Kenyataannya, cukup banyak juga film Indonesia yang bermutu dengan beragam variasi pilihan selera.  Sebut saja, Eliana, Eliana, Jermal, Opera Jawa, Impian Kemarau, dan film-film Edwin.  Untuk film yang lebih  popular ada, di antaranya,  Petualangan Sherina, Ada Apa dengan Cinta, Ketika, Catatan Akhir Sekolah, Arisan!, Catatan Harian Si Boy, dan Get Married . Semua judul di atas adalah film setelah 1998. Untuk periode sebelumnya ,mungkin bisa cek film-film karya Usmar Ismail, Teguh Karya, Sjuman Djaya, Arifin Noer. Untuk yang popular bisa cek film karya Chairul Umam yang skenarionya ditulis Asrul Sani dan Njak Abbas Akkub.  Film semacam Badut-Badut Kota, dan  Raja Jin Penunggu Pintu Kereta juga patut disebut sebagai film popular yang sarat idealisme.
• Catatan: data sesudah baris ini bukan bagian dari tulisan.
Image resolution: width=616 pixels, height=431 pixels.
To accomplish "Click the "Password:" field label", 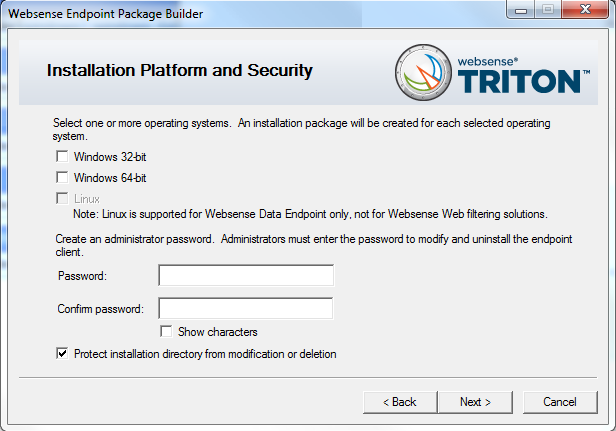I will pos(82,276).
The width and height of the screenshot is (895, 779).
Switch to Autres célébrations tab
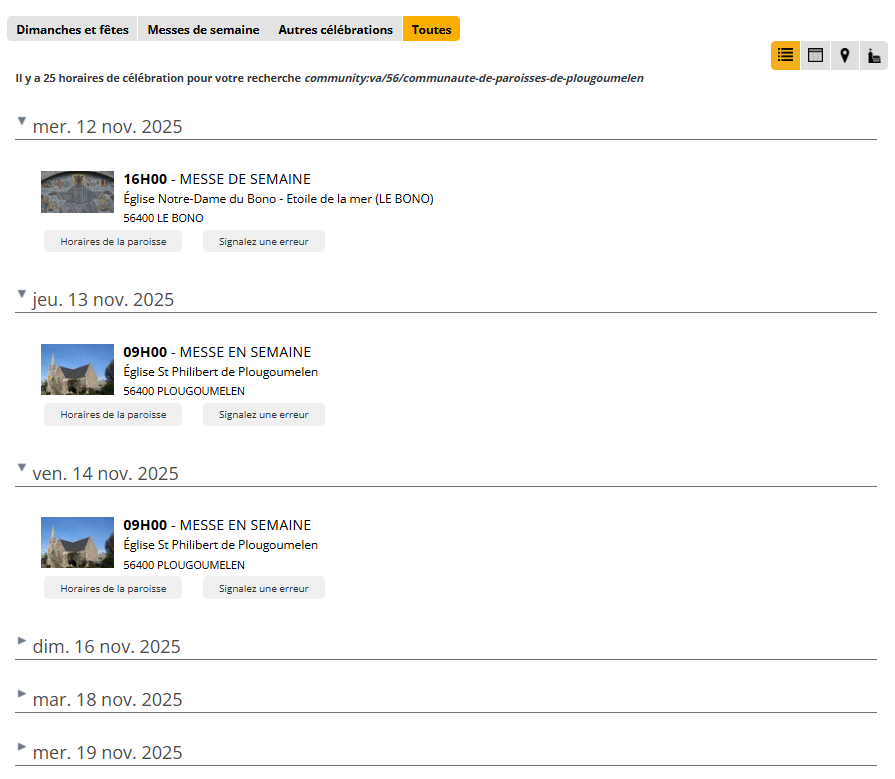point(335,29)
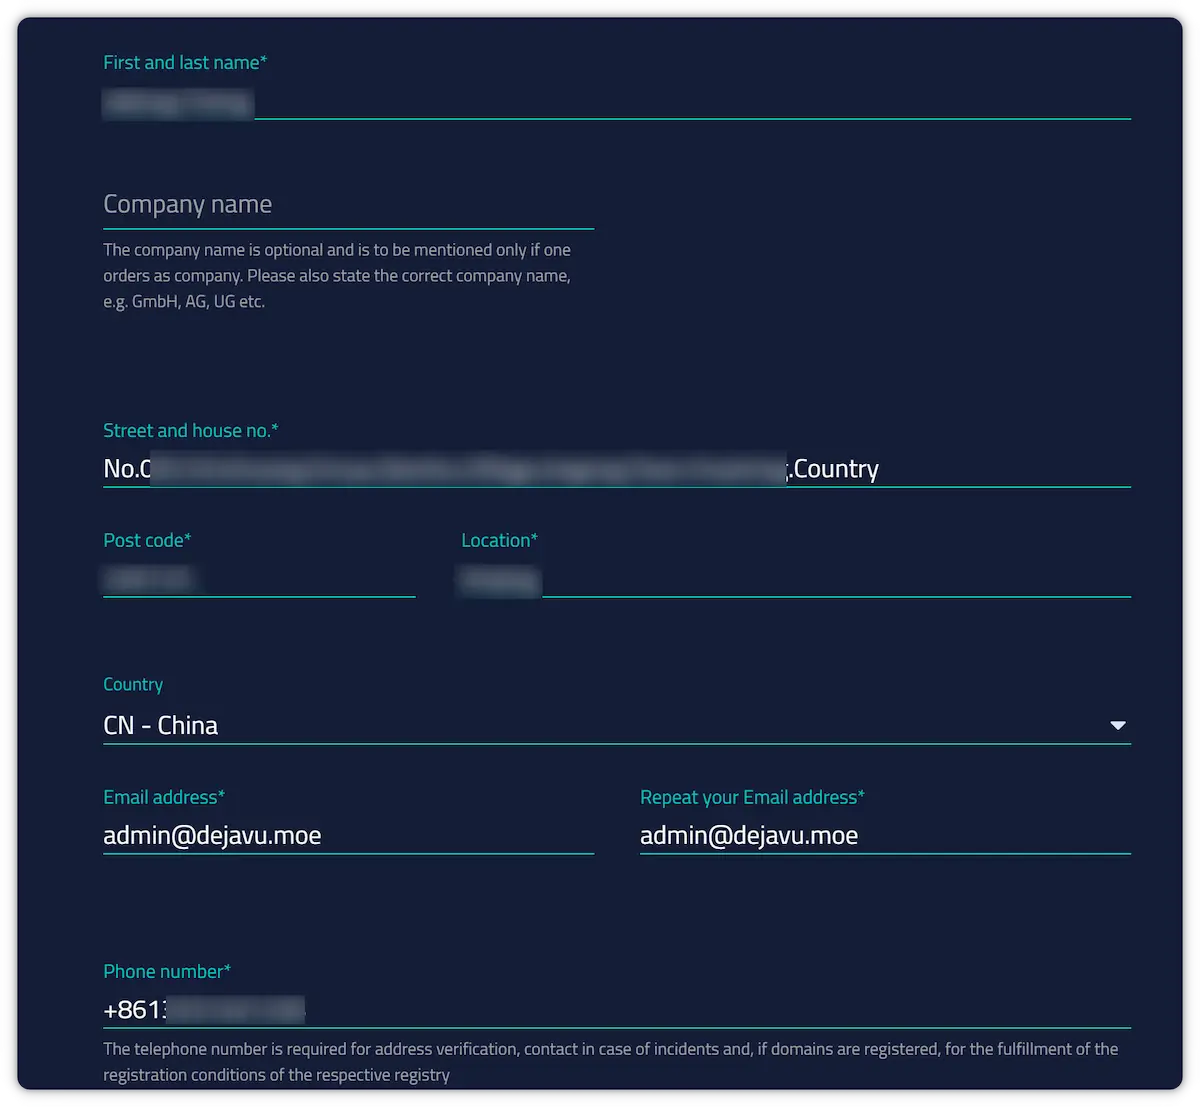Click the "Country" label above the dropdown
The image size is (1200, 1107).
click(x=133, y=684)
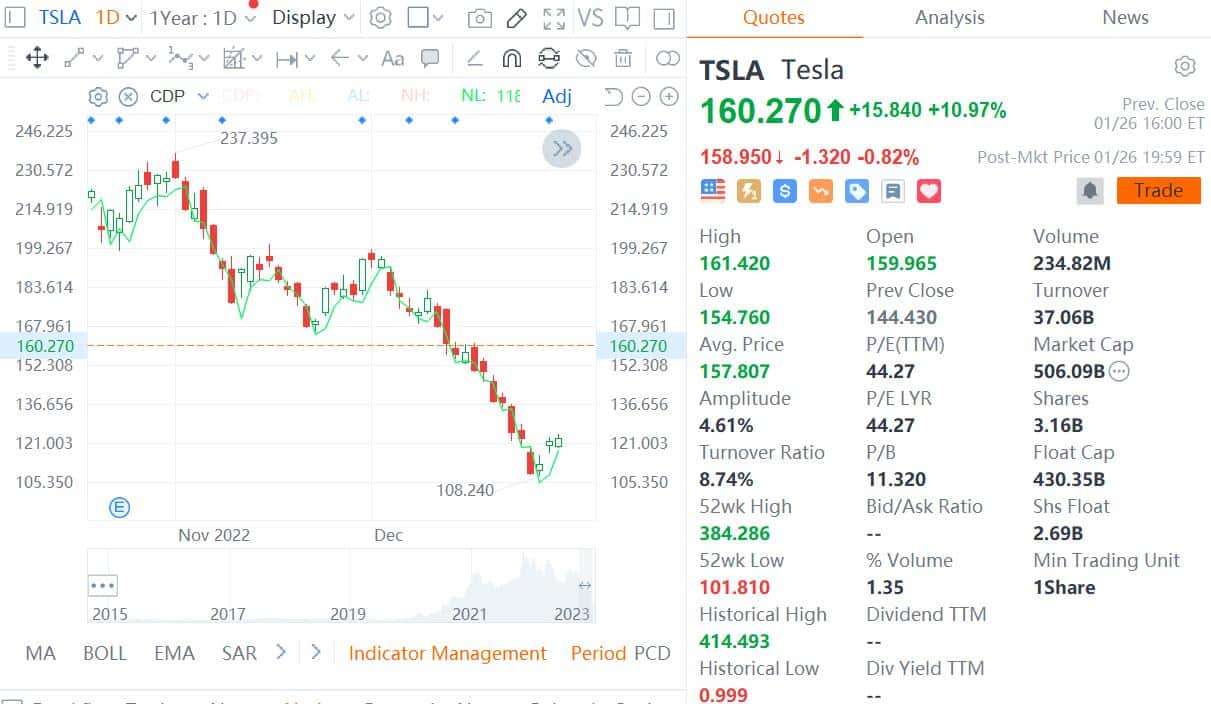Open the 1D interval dropdown

click(116, 18)
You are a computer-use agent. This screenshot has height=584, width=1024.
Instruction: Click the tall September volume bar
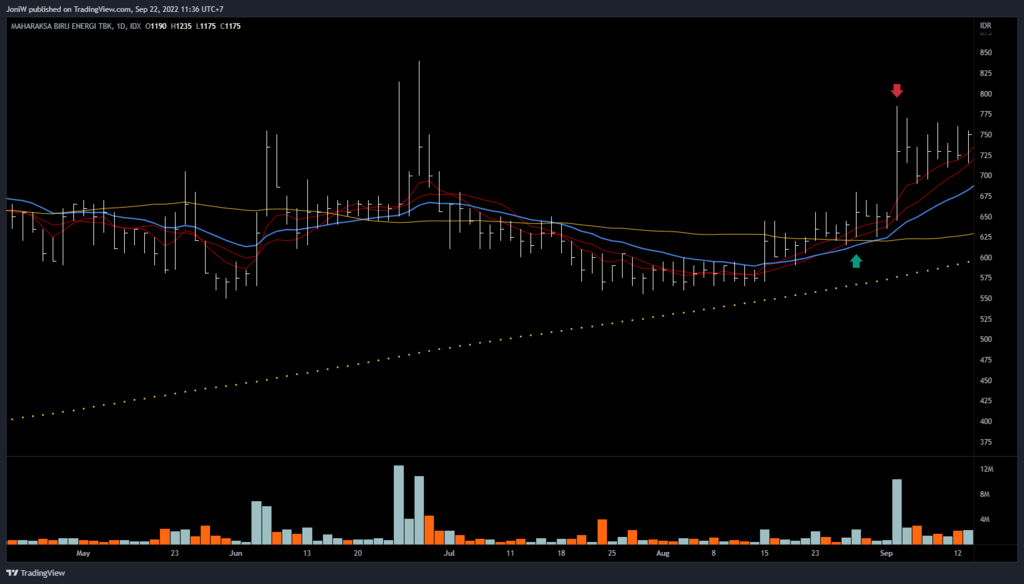(897, 512)
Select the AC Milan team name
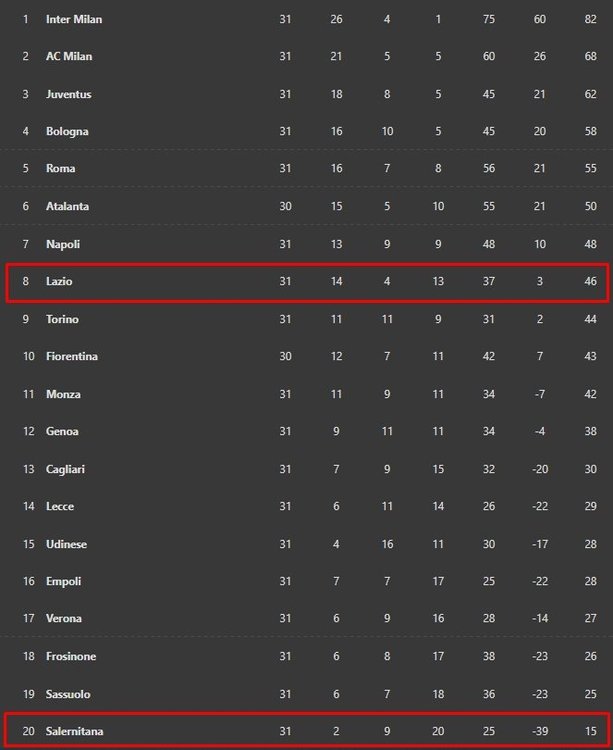Screen dimensions: 613x750 69,56
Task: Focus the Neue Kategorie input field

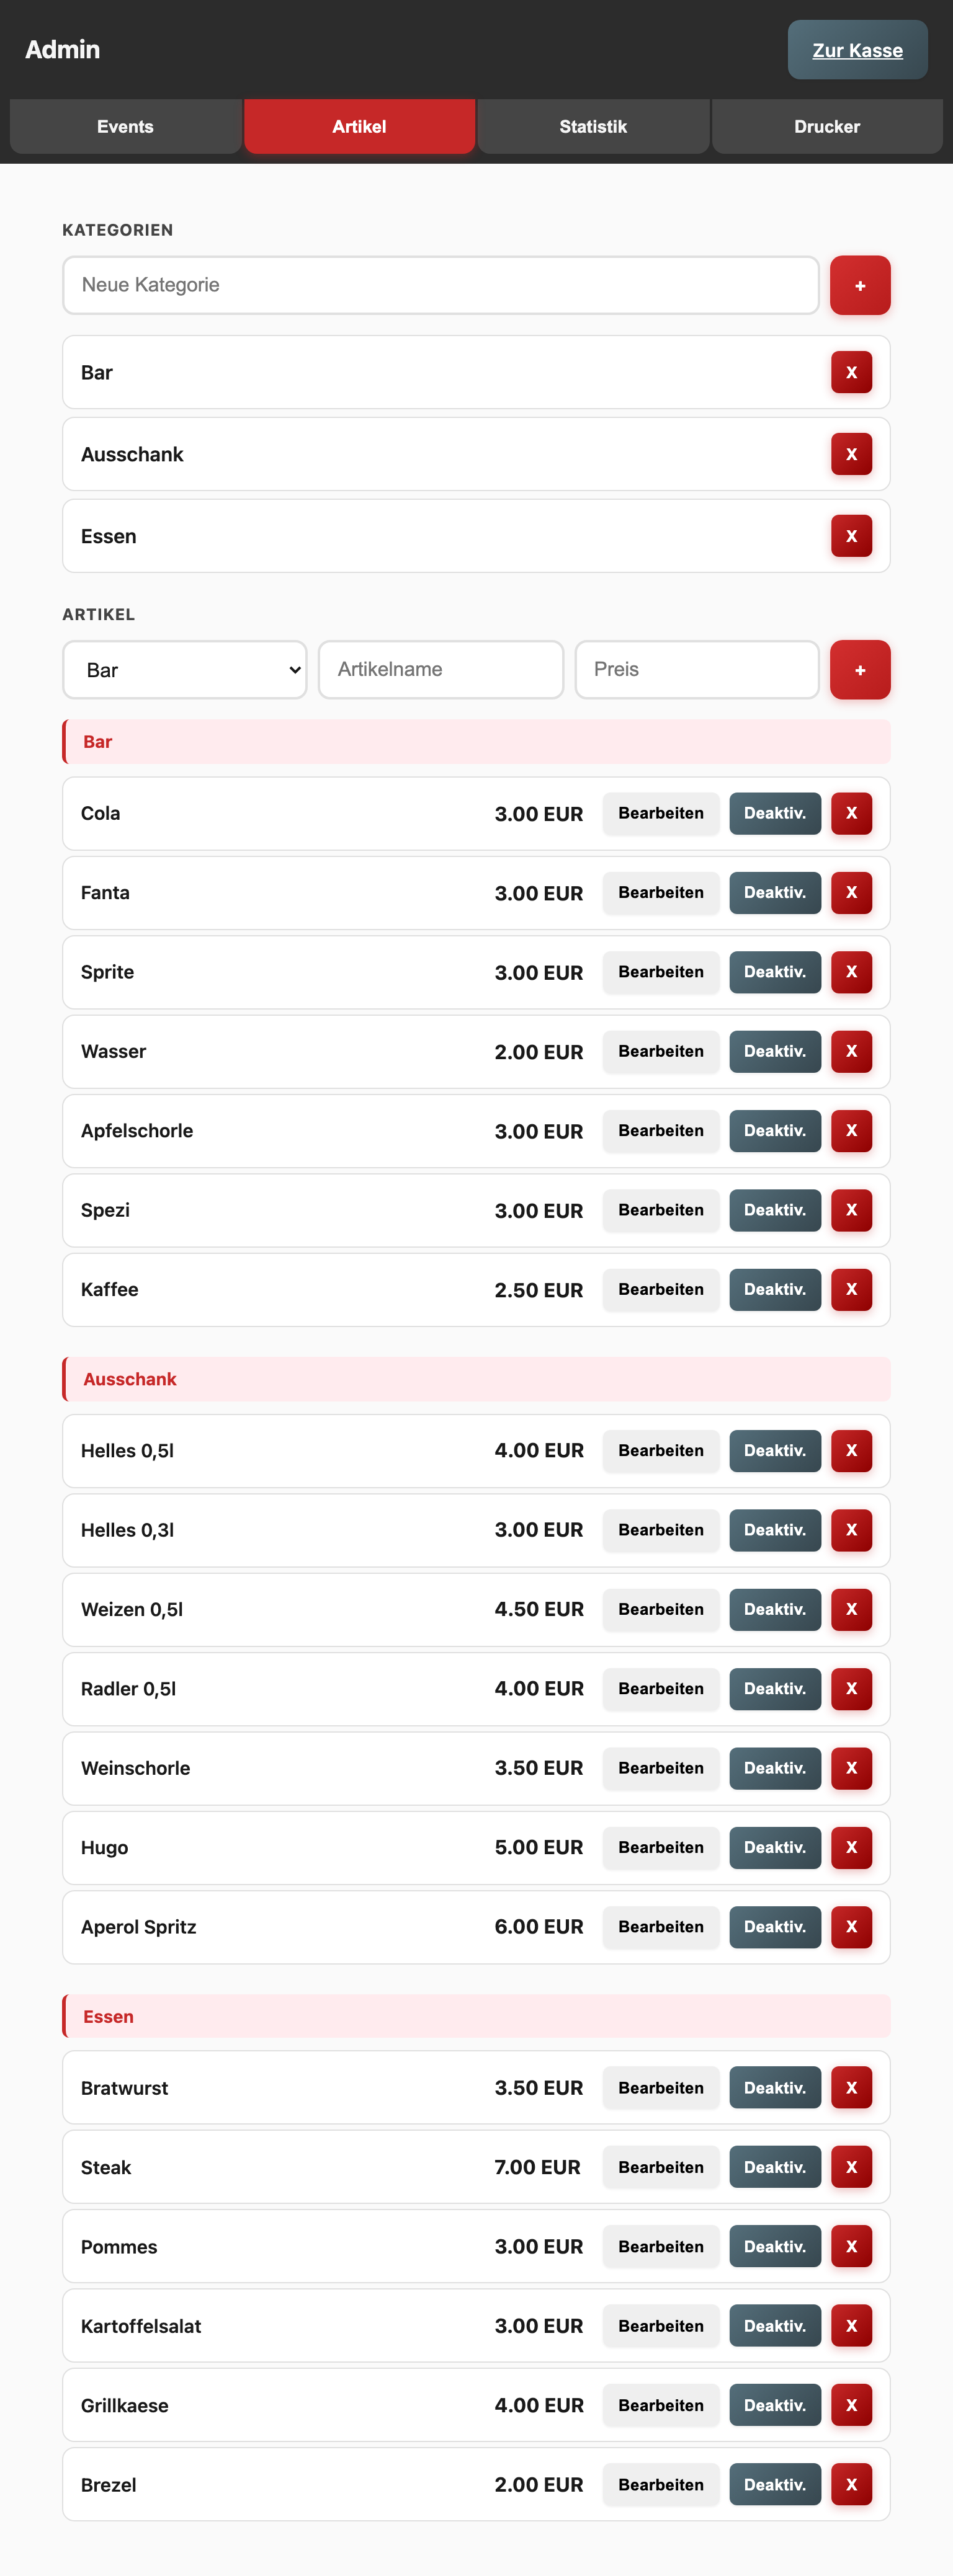Action: 441,285
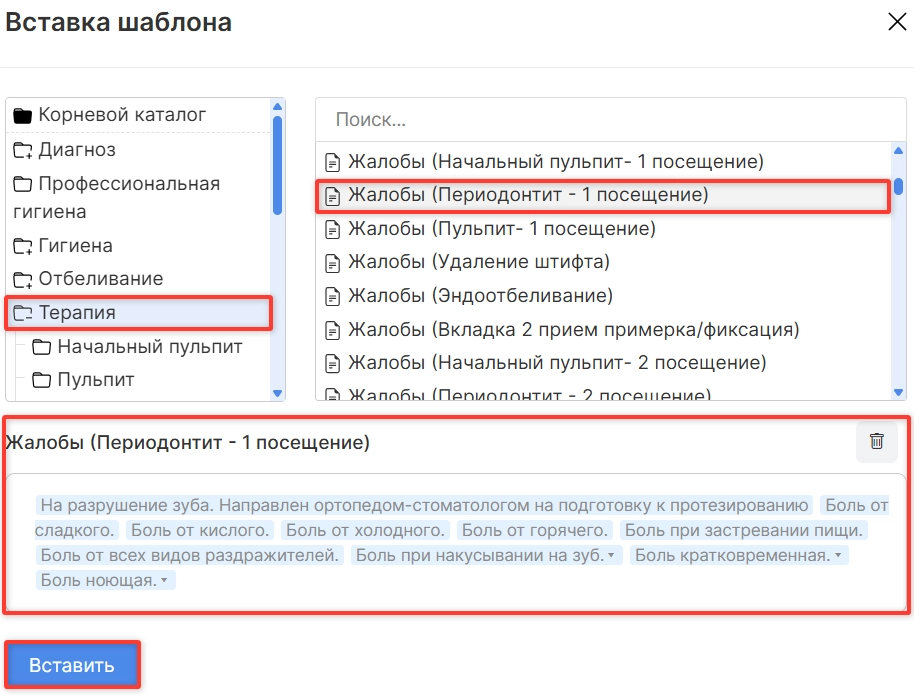
Task: Click the Гигиена folder icon
Action: tap(22, 246)
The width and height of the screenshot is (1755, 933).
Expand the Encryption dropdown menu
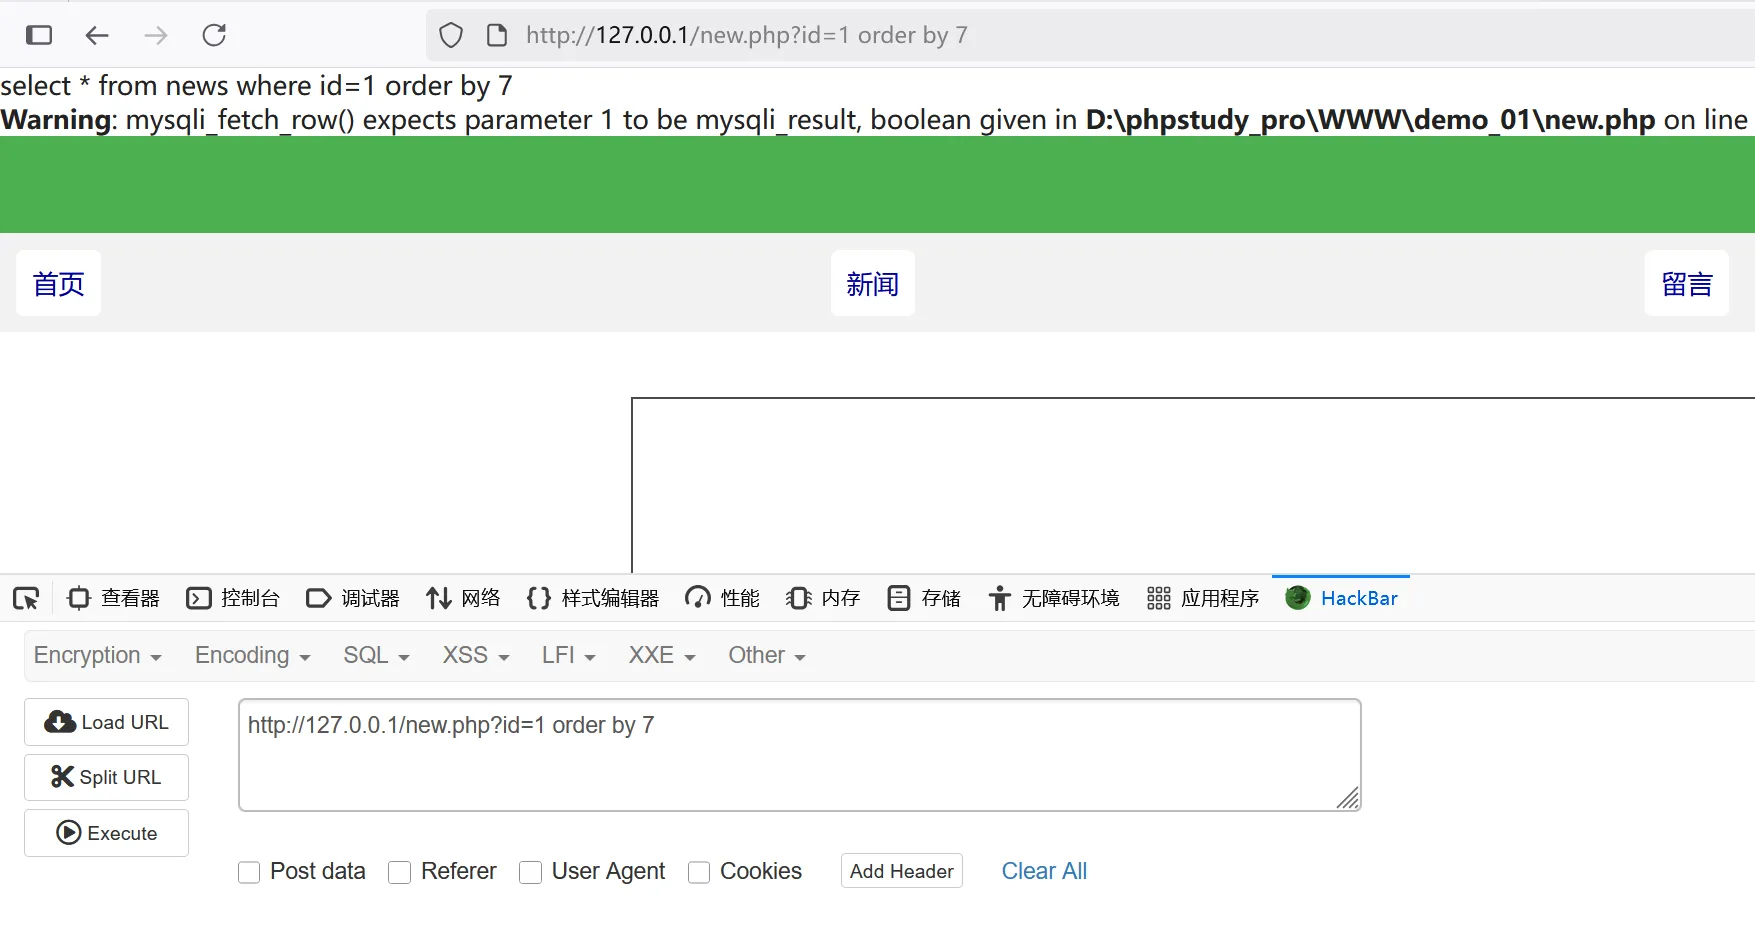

Permasalahannya adalah aksesibilitas. Untuk film-film di atas mungkin harus ke Sinematek Indonesia atau menunggu institusi semacam Kineforum untuk memutarnya, biasanya bulan Maret dalam rangka peringatan hari Film Nasional. Tapi untuk film-film terkini yang sedang dan akan diputar di bioskop (sebut saja Lovely Man¸Lewat Djam Malam, dan Sang Penari) , tentu tak susah untuk mengecek ulasannya di media massa, komunitas online, dan teman sebaya

2.      2) Semua Film Horor Indonesia Jelek
Karena banyaknya film-film horor yang dianggap murahan semacam pocong, kuntilanak, dan suster ngesot, kemudian diambil kesimpulan bahwa semua film horor—termasuk yang belum dan akan dibuat—jelek dan tak pantas ditonton.
Kenyataan, cukup banyak film bergenre horor dan thriller yang bagus. Sebut saja Jelangkung, Hantu, Rumah Dara, dan Keramat. Karena itu, kemudian ada pernyataan: salahkan filmmakernya, jangan salahkan genrenya.

Horor bukanlah genre picisan. Banyak sutradara besar menggarap film horor. Di luar negeri,  misalnya, ada Martin (Scorsese Cape Fear, 1991; Shutter Island, 2010) dan Francis Ford Coppola (Bram Stoker’s Dracula, 1992), dan Werner Herzog (Nosferatu, 1979). Bahkan sutradara dari gerakan Ekspresionisme Jerman banyak mengangkat tema horror, di samping tema fantasi dan legenda, seperti Cabinet of Dr. Caligari dan Nosferatu.  Di Indonesia, sebagai contoh, ada Rudi Soedjarwo  (Pocong 2) dan Hanung Bramantyo (Legenda Sundel Bolong). Juga Riri Riza yang film pendeknya, Titisan Naya,  ada di omnibus Takut.
Memang, ada film horor yang tujuan satu-satunya adalah menakut-nakuti penonton yang hobi ditakut-takuti. Tapi banyak kajian dan kajian yang mendalam untuk memaknai film itu dalam kaitannya dengan kritik dan komentar sosial (bahkan politik) pembuatnya terhadap berbagai isu-isu yang terjadi di masyarakat.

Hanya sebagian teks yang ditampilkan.